Media Watch
Vatican Exhibit Breaks Attendance Record
More than 163,000 people have bought tickets for the “St. Peter and the Vatican: The Legacy of Popes” exhibit, according to attendance figures compiled through April 7. The exhibit opened Dec. 20 and was scheduled to run through April 18.
The exhibit features more than 350 objects spanning 2,000 years of papal history, the newspaper reported. Many of the objects have never been outside the Vatican or displayed for the public.
“Titanic: The Artifact Exhibit” held the previous record with an attendance of 161,000. The president of the Northern Kentucky Convention and Visitors Bureau attributed a boost in leisure travelers in recent months to the exhibit.
Canadian Broadcasting Co.
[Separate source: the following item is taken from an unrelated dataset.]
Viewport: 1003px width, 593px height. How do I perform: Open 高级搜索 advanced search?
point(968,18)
Releases Pope DVD
Distributed by ImaVision, Life and Times of Pope John Paul II is divided into three parts: the Pope's life, his role in the fall of communism in 1989 and coverage of his election to the Chair of Peter after the death of Pope John Paul I in 1978, according to a review in the newspaper.
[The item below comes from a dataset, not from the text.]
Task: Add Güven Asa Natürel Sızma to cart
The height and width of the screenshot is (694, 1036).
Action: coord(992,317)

“Pope John Paul II is a Pope who has been seen by more human beings than any other man in history and this is very evident in the video,” the reviewer writes.
The film features stories of the Holy Father's childhood, such as his relationship with Jerzy Kluger, a Jewish next-door neighbor and young Karol Wojtyla's best friend.
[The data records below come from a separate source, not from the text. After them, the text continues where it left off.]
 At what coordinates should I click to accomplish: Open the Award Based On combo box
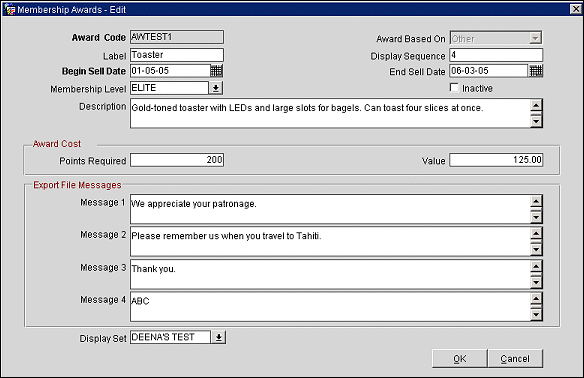pyautogui.click(x=496, y=38)
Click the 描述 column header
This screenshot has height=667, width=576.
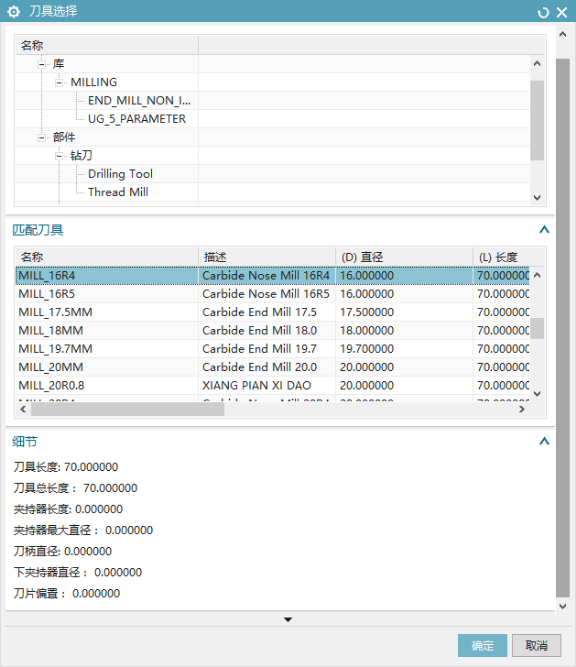[x=267, y=257]
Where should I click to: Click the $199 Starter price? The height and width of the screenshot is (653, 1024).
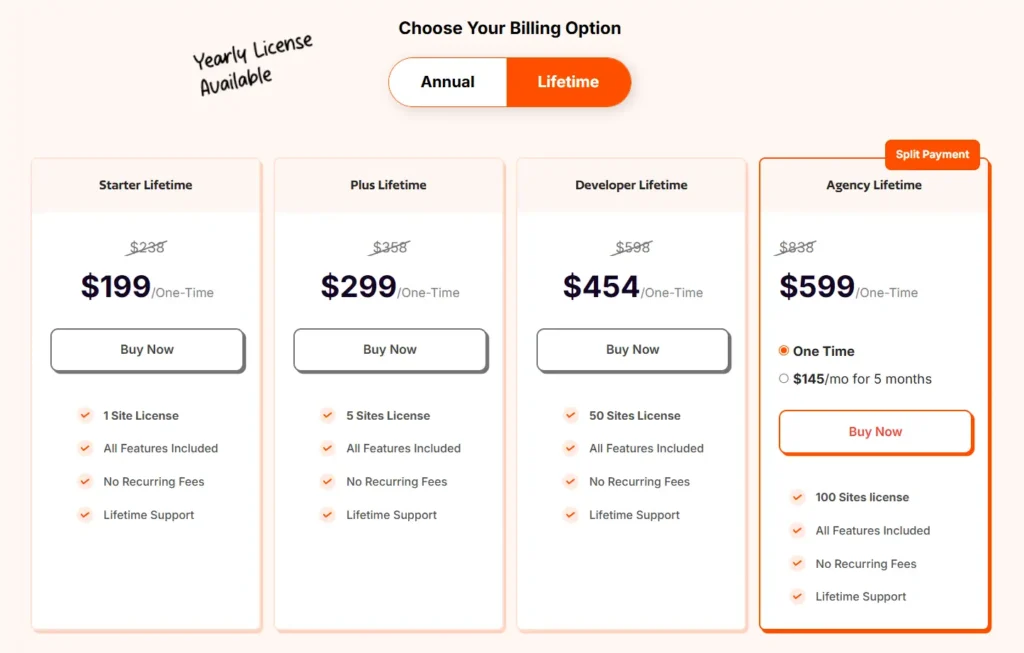116,287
The documentary also openly presents John Paul's views on the Church teaching on sexuality, divorce, contraception and homosexuality.
“The question the viewer is left with,” the reviewer concludes, “is: ‘How will we remember the legacies of this great, spiritual world leader as seen by Catholics and non-Catholics alike?’”
KNIGHT-RIDDER, April 11 — While Mel Gibson's The Passion of the Christ has been a box-office sensation around the world, no distributor has picked it up for release in the Holy Land, spawning the sale of bootlegs of the film.
Bootleg DVDs and videotapes are selling all over the Holy Land, from the Gaza Strip to the West Bank to Israel — where the Aramaic dialogue in the film comes with Hebrew subtitles, the news service reported.
Yasser Arafat even viewed the film at a private screening, after which he called it “historic and impressive.” A hotel in mostly Arab East Jerusalem even held invitation-only, $5 per person screenings for about 200 people. Proceeds were donated to Christian charities for the elderly and orphans.
Black marketers say demand for the film is high, the news service reported, particularly in the Palestinian territories, where 99% of the population is Muslim and people are more likely to think ill of Jews.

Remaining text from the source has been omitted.